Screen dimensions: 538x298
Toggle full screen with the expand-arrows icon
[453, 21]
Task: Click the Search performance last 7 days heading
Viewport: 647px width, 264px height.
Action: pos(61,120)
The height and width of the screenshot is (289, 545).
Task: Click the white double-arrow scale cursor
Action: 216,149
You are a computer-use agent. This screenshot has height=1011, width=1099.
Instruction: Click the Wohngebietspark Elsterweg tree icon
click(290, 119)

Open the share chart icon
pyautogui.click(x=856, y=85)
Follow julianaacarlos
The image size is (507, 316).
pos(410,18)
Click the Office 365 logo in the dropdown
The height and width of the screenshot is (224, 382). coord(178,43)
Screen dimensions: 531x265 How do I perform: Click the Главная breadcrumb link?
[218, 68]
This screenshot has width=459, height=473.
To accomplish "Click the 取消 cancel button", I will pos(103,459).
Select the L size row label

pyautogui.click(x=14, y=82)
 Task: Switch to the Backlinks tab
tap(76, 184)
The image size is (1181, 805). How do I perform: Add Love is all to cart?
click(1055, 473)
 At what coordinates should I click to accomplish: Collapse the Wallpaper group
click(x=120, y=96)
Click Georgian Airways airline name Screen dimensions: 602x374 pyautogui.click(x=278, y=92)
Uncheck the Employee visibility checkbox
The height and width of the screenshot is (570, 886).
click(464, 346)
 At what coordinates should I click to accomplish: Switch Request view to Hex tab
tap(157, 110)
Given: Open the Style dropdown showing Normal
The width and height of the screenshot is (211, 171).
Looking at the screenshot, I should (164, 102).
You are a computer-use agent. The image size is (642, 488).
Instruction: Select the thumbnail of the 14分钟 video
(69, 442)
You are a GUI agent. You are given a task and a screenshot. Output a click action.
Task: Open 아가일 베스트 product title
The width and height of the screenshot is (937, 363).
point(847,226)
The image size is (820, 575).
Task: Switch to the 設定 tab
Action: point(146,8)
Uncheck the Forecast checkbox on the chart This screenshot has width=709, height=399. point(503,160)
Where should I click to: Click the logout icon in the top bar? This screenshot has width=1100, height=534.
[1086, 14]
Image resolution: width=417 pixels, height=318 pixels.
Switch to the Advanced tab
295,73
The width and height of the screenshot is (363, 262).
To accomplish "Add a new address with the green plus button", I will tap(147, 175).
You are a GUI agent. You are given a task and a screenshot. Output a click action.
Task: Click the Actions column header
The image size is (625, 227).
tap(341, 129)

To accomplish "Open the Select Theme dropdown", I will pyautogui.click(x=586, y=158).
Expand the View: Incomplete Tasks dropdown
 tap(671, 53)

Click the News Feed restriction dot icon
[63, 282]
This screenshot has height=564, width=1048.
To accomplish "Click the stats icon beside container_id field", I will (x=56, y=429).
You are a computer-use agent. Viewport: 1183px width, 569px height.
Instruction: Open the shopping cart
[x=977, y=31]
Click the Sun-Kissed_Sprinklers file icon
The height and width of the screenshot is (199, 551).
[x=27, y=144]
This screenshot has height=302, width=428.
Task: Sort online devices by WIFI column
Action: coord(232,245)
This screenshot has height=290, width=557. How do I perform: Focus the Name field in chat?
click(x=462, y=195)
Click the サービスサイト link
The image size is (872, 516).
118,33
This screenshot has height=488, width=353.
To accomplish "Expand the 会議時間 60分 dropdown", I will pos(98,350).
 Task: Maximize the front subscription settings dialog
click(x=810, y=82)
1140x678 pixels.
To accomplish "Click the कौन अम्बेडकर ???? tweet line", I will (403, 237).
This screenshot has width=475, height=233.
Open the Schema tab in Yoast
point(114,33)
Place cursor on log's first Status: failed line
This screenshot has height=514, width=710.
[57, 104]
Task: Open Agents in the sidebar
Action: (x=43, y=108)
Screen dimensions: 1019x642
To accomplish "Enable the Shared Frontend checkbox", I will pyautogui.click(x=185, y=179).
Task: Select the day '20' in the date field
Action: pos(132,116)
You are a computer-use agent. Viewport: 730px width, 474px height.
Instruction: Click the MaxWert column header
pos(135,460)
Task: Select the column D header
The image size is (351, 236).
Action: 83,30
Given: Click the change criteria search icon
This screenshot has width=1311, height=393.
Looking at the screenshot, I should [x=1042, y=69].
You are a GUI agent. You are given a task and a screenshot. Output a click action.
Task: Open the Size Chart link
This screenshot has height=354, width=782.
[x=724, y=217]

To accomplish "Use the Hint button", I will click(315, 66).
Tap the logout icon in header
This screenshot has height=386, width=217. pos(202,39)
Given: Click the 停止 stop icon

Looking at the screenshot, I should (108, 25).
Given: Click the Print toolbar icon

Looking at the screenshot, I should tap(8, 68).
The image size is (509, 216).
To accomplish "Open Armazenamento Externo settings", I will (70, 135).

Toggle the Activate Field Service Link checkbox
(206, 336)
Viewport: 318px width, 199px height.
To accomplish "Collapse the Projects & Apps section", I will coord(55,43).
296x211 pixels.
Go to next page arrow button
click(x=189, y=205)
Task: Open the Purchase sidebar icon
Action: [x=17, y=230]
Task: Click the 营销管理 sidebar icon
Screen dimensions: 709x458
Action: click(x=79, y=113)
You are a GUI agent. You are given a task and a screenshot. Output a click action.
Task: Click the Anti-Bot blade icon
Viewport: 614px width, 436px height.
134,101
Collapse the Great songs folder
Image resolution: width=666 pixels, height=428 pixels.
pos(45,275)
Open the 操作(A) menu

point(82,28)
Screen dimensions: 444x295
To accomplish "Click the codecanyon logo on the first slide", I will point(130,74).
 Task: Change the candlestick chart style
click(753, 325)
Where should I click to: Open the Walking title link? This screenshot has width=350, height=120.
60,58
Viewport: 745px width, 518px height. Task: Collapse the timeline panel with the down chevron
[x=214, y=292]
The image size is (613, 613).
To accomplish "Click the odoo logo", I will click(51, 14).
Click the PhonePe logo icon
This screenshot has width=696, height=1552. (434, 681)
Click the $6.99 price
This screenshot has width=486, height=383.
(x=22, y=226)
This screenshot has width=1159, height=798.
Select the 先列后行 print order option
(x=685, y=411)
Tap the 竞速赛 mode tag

--------------------------------

### [Task requirements]
Copy each line in the listing where "computer" appears.

### [Solution to the exercise]
You are a computer-use agent. This screenshot has height=1011, width=1099.
You are a computer-use agent. The image size is (642, 488).
You are a computer-use agent. Viewport: 1183px width, 569px height.
You are a computer-use agent. Viewport: 730px width, 474px height.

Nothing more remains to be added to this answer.